▸ **TASK OBJECTIVE**
Reproduce exactly, and only, the lines below from the one containing "[Youtube] (49, 2311)" through the one containing "Conditions d'utilisation (68, 2526)".
-=-=-
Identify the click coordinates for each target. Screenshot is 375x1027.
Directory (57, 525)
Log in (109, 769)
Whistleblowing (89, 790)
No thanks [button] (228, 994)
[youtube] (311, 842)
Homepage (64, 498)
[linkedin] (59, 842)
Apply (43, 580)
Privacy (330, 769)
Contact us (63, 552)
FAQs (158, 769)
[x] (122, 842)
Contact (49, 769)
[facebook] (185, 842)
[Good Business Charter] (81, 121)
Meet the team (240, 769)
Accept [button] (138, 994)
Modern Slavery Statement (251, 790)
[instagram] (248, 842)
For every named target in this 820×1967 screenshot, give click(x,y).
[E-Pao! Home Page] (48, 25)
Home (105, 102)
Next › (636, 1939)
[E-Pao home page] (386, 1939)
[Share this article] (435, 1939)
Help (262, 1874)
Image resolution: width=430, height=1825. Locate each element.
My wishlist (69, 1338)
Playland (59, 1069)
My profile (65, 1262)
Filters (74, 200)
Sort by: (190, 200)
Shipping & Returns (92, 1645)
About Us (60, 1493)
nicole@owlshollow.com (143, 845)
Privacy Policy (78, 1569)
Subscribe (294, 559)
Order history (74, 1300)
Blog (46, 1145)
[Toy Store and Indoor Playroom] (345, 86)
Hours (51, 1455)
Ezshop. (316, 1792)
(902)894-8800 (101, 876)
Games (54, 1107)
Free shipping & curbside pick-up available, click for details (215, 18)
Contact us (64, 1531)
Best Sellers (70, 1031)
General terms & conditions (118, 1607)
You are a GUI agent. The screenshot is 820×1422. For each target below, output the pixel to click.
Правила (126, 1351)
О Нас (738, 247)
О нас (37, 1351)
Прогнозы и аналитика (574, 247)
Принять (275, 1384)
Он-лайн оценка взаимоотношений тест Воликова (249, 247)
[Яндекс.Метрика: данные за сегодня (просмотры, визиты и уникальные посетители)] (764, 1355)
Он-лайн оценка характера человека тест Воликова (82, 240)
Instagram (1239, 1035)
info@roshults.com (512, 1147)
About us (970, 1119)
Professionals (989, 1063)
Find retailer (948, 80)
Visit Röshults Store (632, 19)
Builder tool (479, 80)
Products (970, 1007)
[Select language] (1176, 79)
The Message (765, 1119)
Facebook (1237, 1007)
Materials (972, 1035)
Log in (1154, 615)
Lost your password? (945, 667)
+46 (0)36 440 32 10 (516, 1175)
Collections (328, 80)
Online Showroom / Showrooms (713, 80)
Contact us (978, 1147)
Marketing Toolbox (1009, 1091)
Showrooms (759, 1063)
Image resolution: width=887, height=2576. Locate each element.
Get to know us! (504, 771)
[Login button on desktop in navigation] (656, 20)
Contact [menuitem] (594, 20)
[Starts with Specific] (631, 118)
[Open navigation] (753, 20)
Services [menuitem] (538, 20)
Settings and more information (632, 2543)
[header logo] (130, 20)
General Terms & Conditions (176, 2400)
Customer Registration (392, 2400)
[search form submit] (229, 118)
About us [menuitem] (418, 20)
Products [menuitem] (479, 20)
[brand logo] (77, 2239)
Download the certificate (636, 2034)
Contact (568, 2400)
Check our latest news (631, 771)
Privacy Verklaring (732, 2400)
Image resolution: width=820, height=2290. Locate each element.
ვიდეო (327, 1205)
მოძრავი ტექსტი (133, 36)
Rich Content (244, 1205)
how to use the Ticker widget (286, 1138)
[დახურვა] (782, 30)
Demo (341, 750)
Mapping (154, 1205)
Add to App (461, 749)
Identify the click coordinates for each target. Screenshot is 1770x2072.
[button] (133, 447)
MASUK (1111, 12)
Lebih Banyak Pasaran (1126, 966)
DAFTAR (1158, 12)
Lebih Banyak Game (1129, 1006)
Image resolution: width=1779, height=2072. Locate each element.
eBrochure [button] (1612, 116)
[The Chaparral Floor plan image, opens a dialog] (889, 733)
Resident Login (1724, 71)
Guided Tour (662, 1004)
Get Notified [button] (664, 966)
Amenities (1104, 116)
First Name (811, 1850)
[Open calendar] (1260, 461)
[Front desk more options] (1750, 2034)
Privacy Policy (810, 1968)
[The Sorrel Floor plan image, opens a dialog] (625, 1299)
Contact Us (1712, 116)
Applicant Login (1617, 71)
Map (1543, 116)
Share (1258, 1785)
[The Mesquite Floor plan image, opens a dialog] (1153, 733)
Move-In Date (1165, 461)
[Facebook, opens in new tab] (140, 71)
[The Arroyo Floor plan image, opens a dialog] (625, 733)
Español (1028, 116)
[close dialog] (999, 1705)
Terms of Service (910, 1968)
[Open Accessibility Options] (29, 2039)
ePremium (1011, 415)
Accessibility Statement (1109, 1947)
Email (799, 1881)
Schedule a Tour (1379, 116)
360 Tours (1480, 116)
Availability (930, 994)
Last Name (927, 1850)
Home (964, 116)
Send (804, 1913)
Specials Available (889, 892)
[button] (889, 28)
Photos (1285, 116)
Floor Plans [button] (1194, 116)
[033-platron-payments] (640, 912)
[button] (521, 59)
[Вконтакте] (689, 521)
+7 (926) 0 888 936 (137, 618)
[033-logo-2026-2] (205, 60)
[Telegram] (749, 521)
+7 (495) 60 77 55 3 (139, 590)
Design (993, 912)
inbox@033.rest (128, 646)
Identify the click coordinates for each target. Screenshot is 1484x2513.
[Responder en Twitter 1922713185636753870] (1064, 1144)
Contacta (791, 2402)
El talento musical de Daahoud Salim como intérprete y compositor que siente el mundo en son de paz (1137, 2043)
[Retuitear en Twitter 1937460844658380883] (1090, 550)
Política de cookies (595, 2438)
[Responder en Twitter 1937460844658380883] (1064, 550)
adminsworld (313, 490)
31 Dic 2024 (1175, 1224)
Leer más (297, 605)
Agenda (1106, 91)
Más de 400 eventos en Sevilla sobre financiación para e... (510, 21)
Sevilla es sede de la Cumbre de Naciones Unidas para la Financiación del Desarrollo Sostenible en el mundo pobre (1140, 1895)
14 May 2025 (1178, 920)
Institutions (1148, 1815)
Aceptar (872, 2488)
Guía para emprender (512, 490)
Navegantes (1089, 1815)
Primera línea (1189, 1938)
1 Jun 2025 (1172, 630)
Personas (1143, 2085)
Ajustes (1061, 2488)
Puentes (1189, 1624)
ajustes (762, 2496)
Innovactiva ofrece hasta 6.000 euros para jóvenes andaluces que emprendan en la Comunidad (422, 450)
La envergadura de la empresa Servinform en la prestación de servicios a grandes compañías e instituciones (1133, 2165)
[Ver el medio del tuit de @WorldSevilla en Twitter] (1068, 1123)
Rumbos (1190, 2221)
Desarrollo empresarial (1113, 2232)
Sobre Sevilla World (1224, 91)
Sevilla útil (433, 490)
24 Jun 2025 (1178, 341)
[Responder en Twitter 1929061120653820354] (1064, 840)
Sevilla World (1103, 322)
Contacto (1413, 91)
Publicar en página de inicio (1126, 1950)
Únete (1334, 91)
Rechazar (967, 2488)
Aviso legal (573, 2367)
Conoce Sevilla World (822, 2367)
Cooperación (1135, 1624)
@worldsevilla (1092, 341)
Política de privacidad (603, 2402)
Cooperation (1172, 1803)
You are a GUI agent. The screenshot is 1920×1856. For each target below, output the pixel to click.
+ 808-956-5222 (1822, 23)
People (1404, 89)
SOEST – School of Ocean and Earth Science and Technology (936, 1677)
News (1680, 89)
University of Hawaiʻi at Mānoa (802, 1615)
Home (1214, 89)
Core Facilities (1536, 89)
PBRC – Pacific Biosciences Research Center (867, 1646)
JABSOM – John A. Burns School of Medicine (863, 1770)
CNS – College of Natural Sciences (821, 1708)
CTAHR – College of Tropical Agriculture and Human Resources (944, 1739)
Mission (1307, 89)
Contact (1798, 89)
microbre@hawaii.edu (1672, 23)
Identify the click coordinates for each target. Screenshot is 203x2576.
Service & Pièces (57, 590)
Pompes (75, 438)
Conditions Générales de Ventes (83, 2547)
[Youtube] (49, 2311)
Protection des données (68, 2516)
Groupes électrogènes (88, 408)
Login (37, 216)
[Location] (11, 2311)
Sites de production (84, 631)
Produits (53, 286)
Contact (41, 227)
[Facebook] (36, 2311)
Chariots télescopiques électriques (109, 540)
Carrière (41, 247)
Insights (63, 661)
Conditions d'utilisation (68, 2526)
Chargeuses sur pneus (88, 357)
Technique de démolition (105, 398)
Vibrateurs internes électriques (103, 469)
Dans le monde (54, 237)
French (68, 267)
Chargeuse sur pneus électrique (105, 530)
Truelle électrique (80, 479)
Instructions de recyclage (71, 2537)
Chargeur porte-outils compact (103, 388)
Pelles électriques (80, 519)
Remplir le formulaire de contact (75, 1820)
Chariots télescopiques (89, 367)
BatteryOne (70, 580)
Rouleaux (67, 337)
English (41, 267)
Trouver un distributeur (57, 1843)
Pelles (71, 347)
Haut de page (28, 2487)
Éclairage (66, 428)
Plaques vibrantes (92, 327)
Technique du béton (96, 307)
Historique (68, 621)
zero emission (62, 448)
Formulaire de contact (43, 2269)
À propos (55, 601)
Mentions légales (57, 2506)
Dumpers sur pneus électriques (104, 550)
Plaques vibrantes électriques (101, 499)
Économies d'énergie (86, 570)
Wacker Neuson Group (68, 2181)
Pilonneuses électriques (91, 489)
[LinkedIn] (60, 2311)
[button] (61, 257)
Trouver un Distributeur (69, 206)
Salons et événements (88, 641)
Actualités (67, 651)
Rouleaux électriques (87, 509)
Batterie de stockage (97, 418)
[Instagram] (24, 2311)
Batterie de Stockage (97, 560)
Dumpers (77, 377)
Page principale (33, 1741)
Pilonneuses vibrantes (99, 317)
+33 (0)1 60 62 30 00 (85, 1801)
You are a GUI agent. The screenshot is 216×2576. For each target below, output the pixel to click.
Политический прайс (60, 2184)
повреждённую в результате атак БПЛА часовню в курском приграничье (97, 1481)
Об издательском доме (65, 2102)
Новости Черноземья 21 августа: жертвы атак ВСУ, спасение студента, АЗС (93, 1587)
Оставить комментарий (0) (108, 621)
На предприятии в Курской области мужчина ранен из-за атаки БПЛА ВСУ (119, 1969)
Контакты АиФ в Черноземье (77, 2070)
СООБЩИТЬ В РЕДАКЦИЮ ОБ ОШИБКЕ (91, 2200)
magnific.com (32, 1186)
-=-=-
▸ **EXERCISE RESPONSE**
[Youtube] (49, 2311)
Protection des données (68, 2516)
Groupes électrogènes (88, 408)
Login (37, 216)
[Location] (11, 2311)
Sites de production (84, 631)
Produits (53, 286)
Contact (41, 227)
[Facebook] (36, 2311)
Chariots télescopiques électriques (109, 540)
Carrière (41, 247)
Insights (63, 661)
Conditions d'utilisation (68, 2526)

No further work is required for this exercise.